Rewrite the records below, swapping every "GUI agent" for "screen agent" and leaving everything else unchanged.

---

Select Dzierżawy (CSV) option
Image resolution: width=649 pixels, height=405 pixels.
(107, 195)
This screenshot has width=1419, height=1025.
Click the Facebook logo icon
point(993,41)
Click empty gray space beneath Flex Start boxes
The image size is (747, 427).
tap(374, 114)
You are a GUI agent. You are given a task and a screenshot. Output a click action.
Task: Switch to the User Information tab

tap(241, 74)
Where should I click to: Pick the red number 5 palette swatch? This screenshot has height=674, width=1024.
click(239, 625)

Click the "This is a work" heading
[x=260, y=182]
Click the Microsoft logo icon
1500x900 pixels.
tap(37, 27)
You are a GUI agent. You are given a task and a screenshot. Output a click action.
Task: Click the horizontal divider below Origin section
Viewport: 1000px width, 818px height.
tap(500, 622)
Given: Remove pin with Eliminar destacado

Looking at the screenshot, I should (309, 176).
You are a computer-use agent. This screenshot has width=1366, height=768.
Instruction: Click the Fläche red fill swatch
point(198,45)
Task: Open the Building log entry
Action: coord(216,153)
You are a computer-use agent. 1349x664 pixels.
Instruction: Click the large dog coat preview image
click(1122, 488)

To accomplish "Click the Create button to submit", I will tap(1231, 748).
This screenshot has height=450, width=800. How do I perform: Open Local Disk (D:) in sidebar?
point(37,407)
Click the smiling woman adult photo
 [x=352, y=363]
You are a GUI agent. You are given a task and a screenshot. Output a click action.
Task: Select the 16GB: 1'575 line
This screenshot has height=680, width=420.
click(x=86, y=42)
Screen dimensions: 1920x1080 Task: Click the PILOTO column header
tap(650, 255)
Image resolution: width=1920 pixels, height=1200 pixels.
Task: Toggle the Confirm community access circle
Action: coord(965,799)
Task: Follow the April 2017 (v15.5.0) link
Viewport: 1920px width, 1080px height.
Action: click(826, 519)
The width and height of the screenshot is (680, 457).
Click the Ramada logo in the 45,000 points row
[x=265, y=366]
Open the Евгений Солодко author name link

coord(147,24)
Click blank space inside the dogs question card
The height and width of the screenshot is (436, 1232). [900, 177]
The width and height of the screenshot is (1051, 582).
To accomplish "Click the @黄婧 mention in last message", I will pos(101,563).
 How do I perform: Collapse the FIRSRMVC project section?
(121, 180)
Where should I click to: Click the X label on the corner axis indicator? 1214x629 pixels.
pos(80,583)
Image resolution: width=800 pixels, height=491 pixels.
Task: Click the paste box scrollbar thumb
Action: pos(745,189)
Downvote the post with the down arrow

---

● **WORKED SOLUTION**:
Select Dzierżawy (CSV) option
Image resolution: width=649 pixels, height=405 pixels.
(107, 195)
This screenshot has width=1419, height=1025.
Click the Facebook logo icon
point(993,41)
Click empty gray space beneath Flex Start boxes
The image size is (747, 427).
tap(374, 114)
You are a screen agent. You are given a task and a screenshot. Output a click action.
Task: Switch to the User Information tab

tap(241, 74)
Where should I click to: Pick the red number 5 palette swatch? This screenshot has height=674, width=1024.
click(239, 625)

Click the "This is a work" heading
[x=260, y=182]
Click the Microsoft logo icon
1500x900 pixels.
tap(37, 27)
You are a screen agent. You are given a task and a screenshot. Output a click action.
Task: Click the horizontal divider below Origin section
Viewport: 1000px width, 818px height.
tap(500, 622)
Given: Remove pin with Eliminar destacado

Looking at the screenshot, I should (309, 176).
You are a computer-use agent. This screenshot has width=1366, height=768.
Instruction: Click the Fläche red fill swatch
point(198,45)
Task: Open the Building log entry
Action: coord(216,153)
You are a computer-use agent. 1349x664 pixels.
Instruction: Click the large dog coat preview image
click(1122, 488)

To accomplish "Click the Create button to submit", I will tap(1231, 748).
This screenshot has height=450, width=800. How do I perform: Open Local Disk (D:) in sidebar?
point(37,407)
Click the smiling woman adult photo
 [x=352, y=363]
You are a screen agent. You are given a task and a screenshot. Output a click action.
Task: Select the 16GB: 1'575 line
This screenshot has height=680, width=420.
click(x=86, y=42)
Screen dimensions: 1920x1080 Task: Click the PILOTO column header
tap(650, 255)
Image resolution: width=1920 pixels, height=1200 pixels.
Task: Toggle the Confirm community access circle
Action: coord(965,799)
Task: Follow the April 2017 (v15.5.0) link
Viewport: 1920px width, 1080px height.
Action: click(826, 519)
The width and height of the screenshot is (680, 457).
Click the Ramada logo in the 45,000 points row
[x=265, y=366]
Open the Евгений Солодко author name link

coord(147,24)
Click blank space inside the dogs question card
The height and width of the screenshot is (436, 1232). [900, 177]
The width and height of the screenshot is (1051, 582).
To accomplish "Click the @黄婧 mention in last message", I will pos(101,563).
 How do I perform: Collapse the FIRSRMVC project section?
(121, 180)
Where should I click to: Click the X label on the corner axis indicator? 1214x629 pixels.
pos(80,583)
Image resolution: width=800 pixels, height=491 pixels.
Task: Click the paste box scrollbar thumb
Action: pos(745,189)
Downvote the post with the down arrow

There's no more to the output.